Un archivo climático escondido bajo el Atlántico
Para reconstruir ese pasado, los investigadores estudiaron un núcleo de sedimento extraído del fondo del océano Atlántico, en una zona influenciada por el material que transporta el río Amazonas. Estos sedimentos funcionan como un archivo natural: capa tras capa, conservan partículas minerales y restos marinos que permiten leer condiciones ambientales de épocas remotas.
El registro abarca 1,93 millones de años, un periodo marcado por alternancias entre fases glaciales e interglaciales. Según el estudio, las señales químicas presentes en los sedimentos indican un aumento gradual del material continental que llegó al océano.

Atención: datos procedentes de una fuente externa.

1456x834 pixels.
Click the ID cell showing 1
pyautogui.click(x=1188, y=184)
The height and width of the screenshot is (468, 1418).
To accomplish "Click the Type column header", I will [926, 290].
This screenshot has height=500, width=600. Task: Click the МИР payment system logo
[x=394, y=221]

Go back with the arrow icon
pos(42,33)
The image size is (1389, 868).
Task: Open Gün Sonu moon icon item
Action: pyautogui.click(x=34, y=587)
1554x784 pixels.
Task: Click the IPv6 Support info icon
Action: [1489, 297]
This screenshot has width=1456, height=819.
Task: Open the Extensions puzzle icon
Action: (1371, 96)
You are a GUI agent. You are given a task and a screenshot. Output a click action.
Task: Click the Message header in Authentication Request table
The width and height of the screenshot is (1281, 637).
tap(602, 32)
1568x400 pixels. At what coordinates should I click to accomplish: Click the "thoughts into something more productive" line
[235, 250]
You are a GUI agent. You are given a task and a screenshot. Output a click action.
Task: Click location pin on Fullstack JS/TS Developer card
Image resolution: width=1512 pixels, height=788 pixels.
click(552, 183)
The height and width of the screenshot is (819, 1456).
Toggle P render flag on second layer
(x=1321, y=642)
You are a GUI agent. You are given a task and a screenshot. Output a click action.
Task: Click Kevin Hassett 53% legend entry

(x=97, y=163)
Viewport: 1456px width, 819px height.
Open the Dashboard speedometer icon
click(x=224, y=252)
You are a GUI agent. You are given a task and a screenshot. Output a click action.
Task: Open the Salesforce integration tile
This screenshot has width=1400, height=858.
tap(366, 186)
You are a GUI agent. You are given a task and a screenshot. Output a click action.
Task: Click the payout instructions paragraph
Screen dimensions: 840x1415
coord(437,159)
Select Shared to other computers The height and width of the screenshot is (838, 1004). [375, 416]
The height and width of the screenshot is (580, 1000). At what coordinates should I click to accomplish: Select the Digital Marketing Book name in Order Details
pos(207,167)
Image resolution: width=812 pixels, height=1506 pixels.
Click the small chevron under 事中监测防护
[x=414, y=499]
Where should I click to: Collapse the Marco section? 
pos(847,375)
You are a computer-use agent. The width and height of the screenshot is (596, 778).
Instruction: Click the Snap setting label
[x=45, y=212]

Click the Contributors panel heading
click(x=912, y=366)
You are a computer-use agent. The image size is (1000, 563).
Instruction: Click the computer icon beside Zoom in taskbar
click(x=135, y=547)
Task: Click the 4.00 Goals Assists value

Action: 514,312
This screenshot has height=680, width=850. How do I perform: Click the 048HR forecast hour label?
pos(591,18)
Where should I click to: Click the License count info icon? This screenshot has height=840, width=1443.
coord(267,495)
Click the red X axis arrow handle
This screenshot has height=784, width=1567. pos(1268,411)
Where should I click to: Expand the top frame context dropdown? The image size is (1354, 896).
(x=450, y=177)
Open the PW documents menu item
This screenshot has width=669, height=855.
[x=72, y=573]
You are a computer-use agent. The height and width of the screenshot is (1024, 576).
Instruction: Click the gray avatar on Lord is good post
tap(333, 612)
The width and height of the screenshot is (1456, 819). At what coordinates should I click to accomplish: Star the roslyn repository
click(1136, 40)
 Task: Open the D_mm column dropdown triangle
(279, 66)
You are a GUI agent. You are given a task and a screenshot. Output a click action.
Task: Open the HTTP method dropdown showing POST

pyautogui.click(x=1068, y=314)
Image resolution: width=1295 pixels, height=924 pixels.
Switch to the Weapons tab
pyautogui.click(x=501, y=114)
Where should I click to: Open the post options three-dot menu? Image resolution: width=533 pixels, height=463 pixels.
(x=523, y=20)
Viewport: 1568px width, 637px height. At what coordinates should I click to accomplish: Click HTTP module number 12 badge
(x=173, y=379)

Ese incremento puede estar relacionado con más escorrentía, mayor transporte de sedimentos por los ríos y condiciones más húmedas en la Amazonía occidental y en los Andes tropicales. Sin embargo, los autores advierten que la señal no debe interpretarse de forma automática: no todo aumento de sedimentos significa necesariamente más lluvia.

Lluvia, erosión y glaciares andinos
El estudio se basó principalmente en dos indicadores geoquímicos: la relación titanio/calcio y la relación hierro/potasio. Valores altos de titanio frente al calcio suelen señalar una mayor entrada de material terrestre en el ambiente marino. En cambio, valores elevados de hierro frente al potasio pueden indicar una meteorización química más intensa, un proceso asociado a condiciones húmedas.
Pero el sistema es más complejo. Durante los periodos fríos, los glaciares andinos pudieron crecer y aumentar la erosión, enviando más sedimentos hacia la cuenca amazónica y luego al océano. Por eso, los datos reflejan una combinación de factores: lluvias, escorrentía, erosión, temperatura y dinámica glacial.
Esta lectura resulta importante porque evita una conclusión simplificada. La Amazonía no solo respondió a cambios locales, sino también a transformaciones más amplias del clima planetario.

El papel del Atlántico Norte
Uno de los puntos más llamativos del estudio es la conexión con el Atlántico Norte. Los investigadores observaron que la tendencia hacia una mayor humedad en la Amazonía occidental coincide, a escala geológica, con un enfriamiento progresivo de las aguas del Atlántico Norte.
Ese enfriamiento pudo desplazar hacia el sur la Zona de Convergencia Intertropical, una franja de nubes y lluvias que influye en la distribución de la humedad en los trópicos. Cuando esta zona se mueve, cambian también los patrones de precipitación en regiones como la Amazonía.
Durante fases frías del hemisferio norte, las lluvias pudieron favorecer zonas tropicales al sur del ecuador. El estudio también indica que los periodos glaciales no fueron simplemente más secos o más húmedos, sino más inestables, con episodios de humedad intensa y fluctuaciones marcadas.
La investigación no permite predecir de forma directa el futuro de la Amazonía, pero sí ofrece una advertencia: la mayor cuenca fluvial del planeta siempre estuvo conectada con mecanismos climáticos globales. En un contexto de calentamiento acelerado, conocer esa historia ayuda a comprender mejor sus límites, riesgos e incertidumbres.